Session 51Poster Presentations Novel Vaccine Approaches Session Day and Time: Thursday 1:30 - 3:30 pm Room: Hall D
425 Comparison between Intradermal and Intramuscular Routes of Administration in the Induction of Multispecific CD8+ Lymphocytes in Rhesus Macaques Vaccinated with NEF and GAG Derived Lipopeptides Z. Coutsinos*1, P. Villefroy1, H. Gras-Masse2, C. Beyer3, J. G. Guillet1, I. Bourgault-Villada1 1Cochin Inst, Paris, France; 2Lab Synthesis, Structure and Function of Biomolecules, Inst Pasteur de Lille; and 3Inst of Virology, Faculty of Med, Univ Pasteur de Strasbourg
Background: The importance of cytotoxic T-lymphocytes (CTLs) in the control of HIV/SIV replication is well documented. Magnitude and breadth of CTL responses are factors that are likely to influence the effectiveness of CTLs. Indeed broad multi-specific CTLs, induced by vaccination, control viral load, and appear to retard disease progression in infected macaques. Thus, in the aim to develop and efficient HIV vaccine, the optimization of approaches which induce multi-epitopic CTL responses in vivo using synthetic constructions is of great interest. In particular, lipopeptide vaccination has revealed promising results. Indeed lipopeptides have been shown to be highly immunogenic in vivo, inducing strong cell mediated immune responses. Given that the route of immunization plays an important role in the development of an effective immune response, the present study was designed to assess lipopeptide immunizations administered by 2 different routes in their ability to elicit virus specific T-lymphocytes in the rhesus macaque.

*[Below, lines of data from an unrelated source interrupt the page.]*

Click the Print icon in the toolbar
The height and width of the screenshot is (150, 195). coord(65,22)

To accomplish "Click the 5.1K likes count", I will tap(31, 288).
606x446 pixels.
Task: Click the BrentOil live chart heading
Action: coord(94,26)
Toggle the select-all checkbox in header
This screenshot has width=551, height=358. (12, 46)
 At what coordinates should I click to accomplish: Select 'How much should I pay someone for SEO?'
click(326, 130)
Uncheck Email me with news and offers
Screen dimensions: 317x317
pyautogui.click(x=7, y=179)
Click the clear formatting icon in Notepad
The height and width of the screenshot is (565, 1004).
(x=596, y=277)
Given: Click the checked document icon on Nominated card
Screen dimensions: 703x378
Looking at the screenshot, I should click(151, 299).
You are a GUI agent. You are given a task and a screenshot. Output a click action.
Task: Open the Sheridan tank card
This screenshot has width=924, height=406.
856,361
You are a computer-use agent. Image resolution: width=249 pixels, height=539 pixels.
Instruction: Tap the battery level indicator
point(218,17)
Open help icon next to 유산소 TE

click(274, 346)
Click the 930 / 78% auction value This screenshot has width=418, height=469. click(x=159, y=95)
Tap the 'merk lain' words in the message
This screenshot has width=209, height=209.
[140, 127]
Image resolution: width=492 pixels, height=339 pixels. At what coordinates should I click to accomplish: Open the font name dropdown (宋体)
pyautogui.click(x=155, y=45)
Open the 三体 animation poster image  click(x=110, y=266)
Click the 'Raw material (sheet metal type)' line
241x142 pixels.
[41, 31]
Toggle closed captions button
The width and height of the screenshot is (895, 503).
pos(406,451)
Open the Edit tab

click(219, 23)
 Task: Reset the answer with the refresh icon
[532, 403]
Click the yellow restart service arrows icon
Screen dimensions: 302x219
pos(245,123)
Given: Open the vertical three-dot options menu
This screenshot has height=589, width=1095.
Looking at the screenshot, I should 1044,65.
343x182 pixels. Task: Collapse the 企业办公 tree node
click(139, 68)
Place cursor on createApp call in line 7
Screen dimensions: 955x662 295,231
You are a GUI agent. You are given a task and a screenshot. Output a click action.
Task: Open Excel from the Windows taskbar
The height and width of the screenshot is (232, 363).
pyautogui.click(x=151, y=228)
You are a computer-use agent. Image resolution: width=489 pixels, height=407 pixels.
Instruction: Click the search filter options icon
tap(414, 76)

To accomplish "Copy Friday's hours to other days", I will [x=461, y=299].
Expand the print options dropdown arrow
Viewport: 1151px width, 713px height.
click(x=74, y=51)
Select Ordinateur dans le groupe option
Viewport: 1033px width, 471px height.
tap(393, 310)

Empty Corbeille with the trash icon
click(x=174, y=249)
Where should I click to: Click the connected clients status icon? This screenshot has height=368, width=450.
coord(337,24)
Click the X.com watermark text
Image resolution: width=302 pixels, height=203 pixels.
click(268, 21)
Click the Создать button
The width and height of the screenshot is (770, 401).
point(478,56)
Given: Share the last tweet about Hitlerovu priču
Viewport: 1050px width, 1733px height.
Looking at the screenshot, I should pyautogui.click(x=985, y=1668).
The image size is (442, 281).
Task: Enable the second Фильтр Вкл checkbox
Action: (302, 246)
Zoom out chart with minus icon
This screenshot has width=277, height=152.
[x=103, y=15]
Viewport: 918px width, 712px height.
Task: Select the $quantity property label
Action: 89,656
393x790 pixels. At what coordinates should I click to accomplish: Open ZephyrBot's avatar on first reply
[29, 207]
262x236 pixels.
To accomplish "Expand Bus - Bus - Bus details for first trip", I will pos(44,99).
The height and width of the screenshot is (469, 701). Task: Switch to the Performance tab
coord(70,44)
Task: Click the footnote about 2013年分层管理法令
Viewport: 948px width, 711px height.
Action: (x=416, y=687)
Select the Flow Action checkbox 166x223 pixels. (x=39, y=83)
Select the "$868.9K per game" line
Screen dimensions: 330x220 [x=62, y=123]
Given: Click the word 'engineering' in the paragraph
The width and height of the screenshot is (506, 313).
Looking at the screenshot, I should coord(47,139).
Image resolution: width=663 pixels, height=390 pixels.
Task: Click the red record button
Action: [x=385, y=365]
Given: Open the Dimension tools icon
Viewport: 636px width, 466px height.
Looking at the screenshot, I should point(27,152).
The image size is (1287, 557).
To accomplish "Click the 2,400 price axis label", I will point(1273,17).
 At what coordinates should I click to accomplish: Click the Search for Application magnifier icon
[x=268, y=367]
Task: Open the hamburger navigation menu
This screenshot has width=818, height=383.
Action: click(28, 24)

Methods: Two (2) cohorts of 4 macaques were vaccinated either by the intramuscular or the intradermal route with a mixture of 7 lipopeptides, 5 of which were derived from SIV-NEF and 2 from SIV-GAG. The animals received 3 immunizations at 3 wk intervals. We investigated the T-cell effector responses directed against a large number of SIV-epitopic peptides, included in the immunizing sequences, by performing a sensitive IFNg ELISpot assay.
Results: Antigen-specific responses were observed between 7 and 11 wks post-vaccination in both groups. Macaques immunized by the intramuscular route yielded antigen specific IFNg secreting lymphocytes in response to no more than 2 pools of short peptides derived from SIV-NEF. In contrast, intradermally immunized macaques presented multi-specific IFNg-secreting lymphocytes in response to as many as 4 pools of short peptides derived from SIV-NEF and/or -GAG. Responses persisted 16 wks following the vaccination protocol in one of the ID vaccinated macaques.
Conclusions: Our results suggest that the route by which SIV-lipopeptides are administered affects the breadth and the durability of the cellular immune response. Lipopeptides injected intradermally elicit broader multi-specific T-cell responses as compared to intramuscular administrations.